My current list of supporting supplements. My being transparent about what I take and how I take it is not an endorsement that you should take these supplements nor take them the same way I do. I’m including links to help you get started on your own research path and from their you can make your own decisions about which, if any, supplements and which doses are right for you.

Vitamin D 10k IU

Tons of research out there for Vitamin D, Vitamin D Receptor (VDR) and pancreatic cancer. Use any search engine with with the words “vitamin D VDR pancreatic cancer cell apoptosis” and it should return a lot of links to data on the topic.
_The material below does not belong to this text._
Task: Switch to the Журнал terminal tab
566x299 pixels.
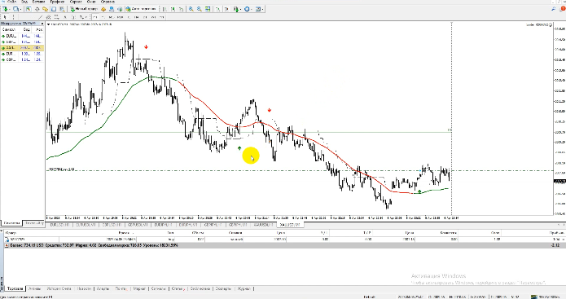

I’ve had several genetic sequencing performed, so there is new data coming on-line all the time. I’ve had very good results from including vitamin D at 10k IU per day…I' have my blood serum levels checked every 3-6 months to make sure I’m not too heavily loaded. I did a 23andme test right after I was diagnosed. I did the 23and test for one reason - they provide the raw data. The raw data is really helpful to have as one reads research and investigates new data points. For instance, I located this on NCBI where one of its conclusions is “Patients with both the rs2853564 GG genotype and high 25(OH)D levels had the longest OS (median 11.0 months, 95% CI 7.1–25.5) relative to the other patients (p = 0.0079 for interaction) (Fig 2A).” Well, that’s interesting because via the raw data from my 23andme genetic sequencing it turns out I have the GG variant. However, it looks to my untrained eye as if every category in this data had a longer overall survivability (OS) that the control groups who did not load vitamin D serum levels. You review it and see what you and your physician thinks. On the whole though, I would read a lot of research about vitamin D and VDR related to pancreatic cancer or any solid tumor cancer…lots of info available about vitamin D and VDRs related to colon, breast and other cancers too.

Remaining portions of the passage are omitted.